To the tip of my tangy tongue.

I hear the sounds of pen on paper,

I want to, but I can’t seem to escape her,

For I am only scribbles and riddles.

 

I pretend that I am self-reliant,

But the words in my story are surging,

They pop out of the book to taunt and tease me,

Their silhouettes are emerging.

I feel the exterior of my pages,

Scoffing as I read about all our fights and wars,

It’s sad that you were billions of chapters in my life

When I was only a line in yours.

 

I touch your lips while I mutter,

“Don’t tell me the things that you miss.”

I worry that you’re only giving me fiction,

“Do you know what love even is?”

I cry when you swallow the lumps in your throat,

We’re both tired of being so brittle,

But I can’t say much but whisper a hush,

Saying,

“I am scribbles and riddles.”

 

I understand that I have to close this final chapter,

Then erase myself from the narrative,

You keep your mouth closed, so

I say, “What you found trivial, I found imperative.”

Still, I dream for you a better life,

To find someone worth your narration,

Since it’s obvious now,

That I only brought you tears and suffocation.

I hope the person you meet next,

Is easy to write about, clear and visible,

But nothing like me,

For I am scribbles and riddles.

Comments3

  • Candlewitch

    hello!

    this is an excellent piece of work! keep on writing! nice to meet you!

    *hugs, Cat

    • Spica

      thank you very much! i really appreciate it! :)

    • Jhe

      enjoyed the rhythm, and the dialogue was very interesting...
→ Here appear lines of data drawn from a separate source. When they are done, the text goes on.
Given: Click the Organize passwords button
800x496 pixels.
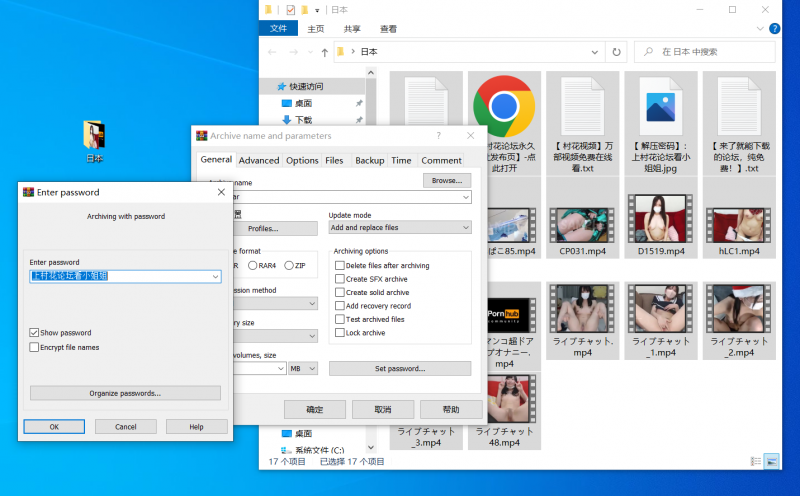Looking at the screenshot, I should pos(125,393).
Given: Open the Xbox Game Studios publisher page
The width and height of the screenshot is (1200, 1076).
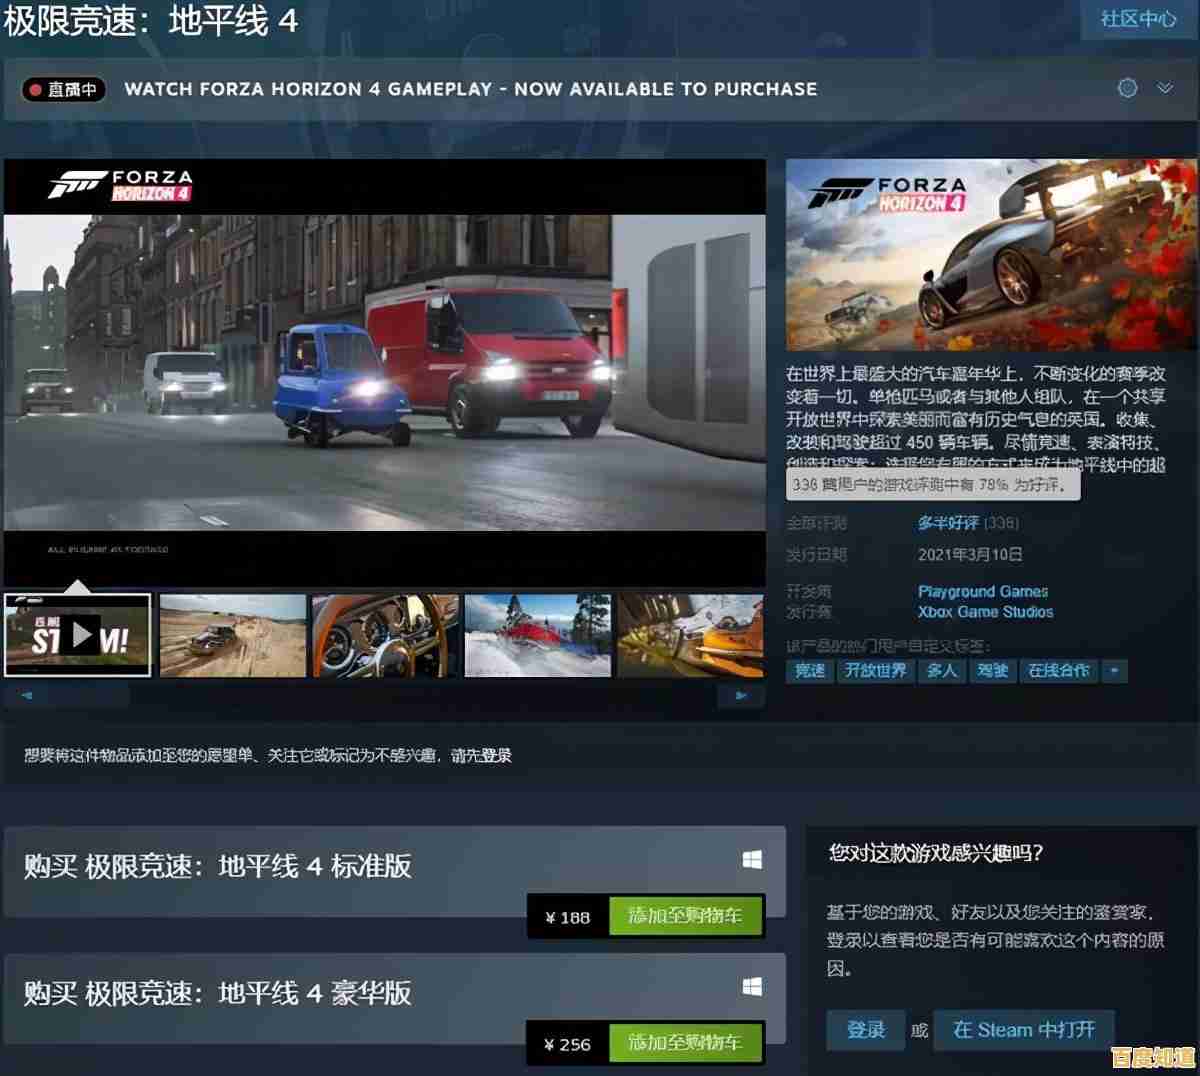Looking at the screenshot, I should 986,612.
      your scribbles said alot;
      the only riddle is
      why was you so hard on yourself in the last two lines?!

      • Spica

        thank you for the kind words! but my only answer i have to my own riddle is that if im hard on myself, like life will be easier. but if i insist on being too easy on myself then my life maybe harder. i hope that isn't too confusing, thank you for reading!

      • Jhe

        i know we need to keep ourselves in check, but as your poem acknowledged at least some failings of both parties i figured you'd been checking yourself throughout...and that the two parties separated as jointly responsible
        so the final 'i'm unworthy' vibe seemed unfair
        however, after another read i'm thinking it was more a case of you letting them know you was letting them go, which was a nice thing to do

        (sorry but the poem's too considerate for me to harder on you ;-)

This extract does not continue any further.